What we need our socialist MPs to do is to organise a campaign for socialist (and social democratic) policies, mobilising such forces as are there to be mobilised.

Now more than ever we need an alliance of the rank and file in the trade unions, the CLPs and the PLP - we will not achieve great victories in the near future but our struggle to transform society is the task of generations and we have no choice but to continue.

Keep up the good work John. These are testing times but the LRC can pass these tests and carry forward the struggle for socialism.

6:36 PM 
Anonymous dirty european socialist said...

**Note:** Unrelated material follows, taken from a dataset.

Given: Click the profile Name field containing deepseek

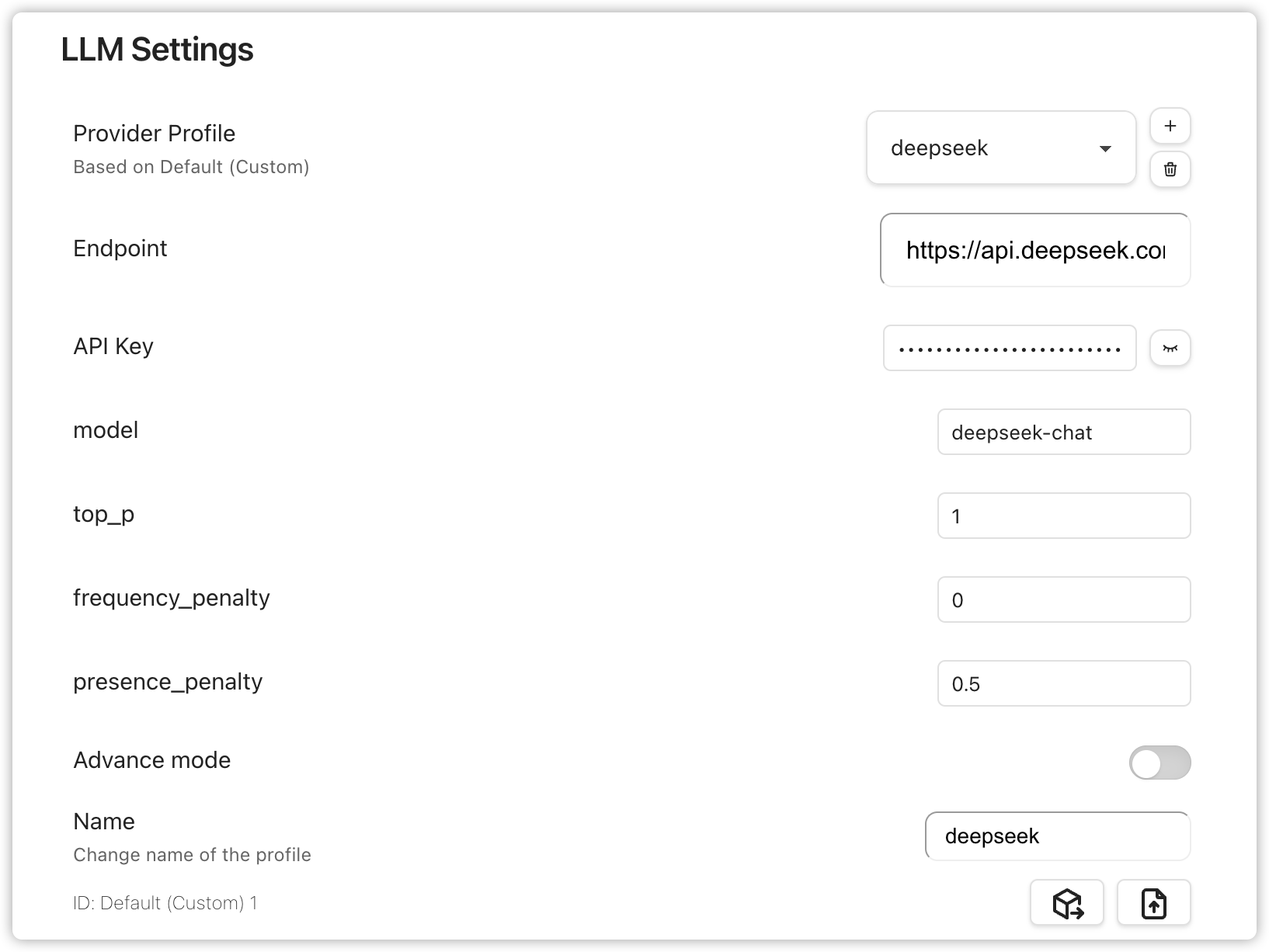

I do not think it is the time to change yet. Look at the millions of pounds of aid the PM gave to africa how many lives has that saved. Thta is left wing.
I think we should get rid of nuclear energy, increase taxes on the rich, but I also support strong laws on crime and terror.
I hope if there is leadership election the left are allowed to stand. I would vote for a left wing candidate. But we should be tough on terror and crime.
I hope the left are preparing. But I dissagree that being left wing means you have to let terrorists off the hook.

8:17 PM 
Anonymous Anonymous said...

The Labour Party was sabotaged first by Gaitskell, then by the Gang of Four and finally by Blair and Brown. What do all these have in common? They are Atlanticists who are more committed to the Anglo-American business fraternities than to the interests of their own people or, indeed, the Labour Party.

Is it simply a coincidence that the Labour Party has never been so unpopular since the days of Ramsay MacDonald as after Blair and Brown took it over?

If Thatcher destroyed the Labour movement and the social fabric of Britain then Blair gave her work his finishing touches.

Personally I look upon Blair and Brown as traitors to both the Labour movement and the Labour Party. So how is it possible that a movement and a Party will tolerate traitors? Because the corrosion and the corruption of that treachery goes far, far deeper into the apparat, that's why.

The problem with Gordon is only the very tip of the iceberg...

9:32 PM 
Anonymous Anonymous said...

Did the policy forum really pass Purnell's "welfare" policies. I knew the Labour Party was morally and politically bankrupt but what were the Unions doing ? With every turn it gets worse.

12:28 AM 
OpenID gary4eastmidlands said...

I think a change is needed; but I've got the feeling nothing will really change until "New" Labour are voted out.

But what saddens me isn't that we will end up back in the Tory years. It's that we've had no change from Tory policy for more than 20 years.